New construction sector law to curb inefficiency - engineers

Construction industry stakeholders have welcomed the new national construction policy draft proposal, saying it will streamline the sector and solve the challenges it currently faces, when the  law is approved by the Cabinet. 
Construction sector players are optimistic the forthcoming policy is a timely boost. The New Times/T. Kisambira
Construction sector players are optimistic the forthcoming policy is a timely boost. The New Times/T. Kisambira

Construction industry stakeholders have welcomed the new national construction policy draft proposal, saying it will streamline the sector and solve the challenges it currently faces, when the  law is approved by the Cabinet. 

According to the Minister for Infrastructure, Prof. Silas Lwakabamba, the draft policy addresses issues like inherent market restrictions, limited access to credit, lack of management capacity and classification of local contractors, allowing for flexibility in the sector.

The policy will also promote specialisation and empower local consultants to take on big projects, as well as ensure that they access the necessary equipment and materials, Lwakabamba added.

Lillian Mupende, the City of Kigali director for urban planning and construction, said when approved and implemented, they will streamline operations in the sector.

“The construction sector is one of the major pillars of our economy. If it is organised and regulated, this will attract more investment into the sector and promote quality and consumer safety,” Mupende, who is also the head of the city’s One Stop Centre, noted. 
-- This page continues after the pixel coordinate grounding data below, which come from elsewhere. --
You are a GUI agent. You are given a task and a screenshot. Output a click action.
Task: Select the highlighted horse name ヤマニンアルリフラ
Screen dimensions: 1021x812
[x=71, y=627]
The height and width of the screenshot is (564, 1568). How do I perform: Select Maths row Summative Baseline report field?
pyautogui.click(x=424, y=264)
She said, when implemented, the policy will help improve the technical capacity of local contractors, thus creating more employment opportunities for the youth.

According to Peterson Mutabazi, a principle senior engineer at the Ministry of Infrastructure, the policy will strengthen compliance and adherence to sector standards. 
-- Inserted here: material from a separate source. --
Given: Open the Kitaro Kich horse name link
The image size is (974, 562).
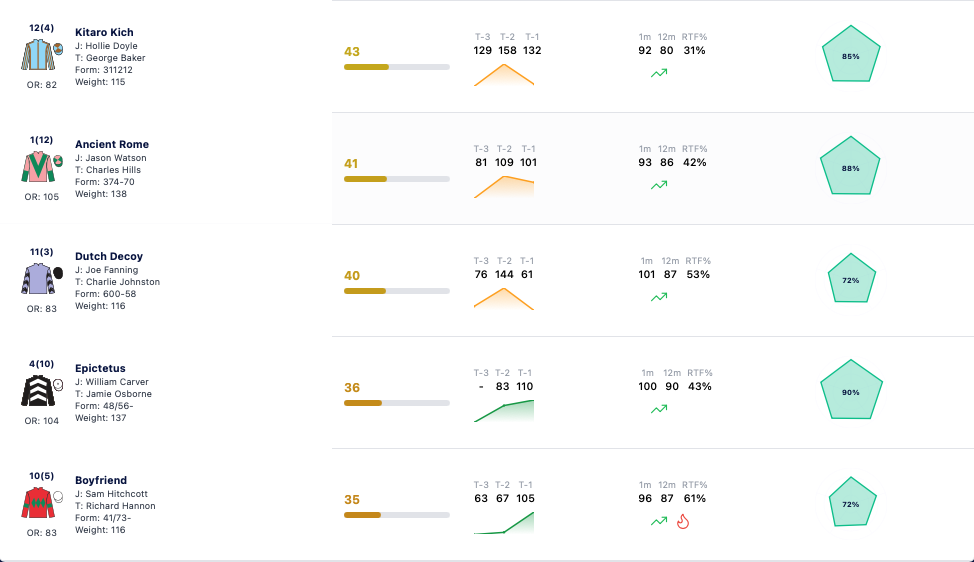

“The draft policy articulates the core functions and priorities of government in the industry and addresses issues like lack of maintenance plans.”
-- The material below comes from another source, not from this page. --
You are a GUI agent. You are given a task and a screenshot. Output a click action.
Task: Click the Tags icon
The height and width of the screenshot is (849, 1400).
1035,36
Eric Ntagengerwa, the head of planning at the Rwanda Transport Development Agency, said the policy is timely, especially “when the agency is facing a lot of challenges with some contractors”. “Regulating the sector will help address the issues of lack of quality, inefficiency and lack of categorisation in the industry,” Ntagengerwa noted. 

According to the draft policy, government involvement in the sector, especially implementation of physical infrastructure projects, will reduce, creating more room for the private sector to take on the mantel.

Dismas Nkubana, the chairman of the Rwanda Engineers Governance Council, said the policy is sort of a ‘one-stop centre’ that should be exploited by stakeholders to the benefit of the public.

“Combing different players in the industry will make it easy for it to work as one entity. Easy supervision and accountability will bring sanity to the industry,” Nkubana argued.

Lwakabamba said the draft policy is one of the ministry’s initiatives aimed at creating favourable conditions that allow the population to access equitable and reliable infrastructure, including transport, urbanisation, habitation and energy, while protecting the environment.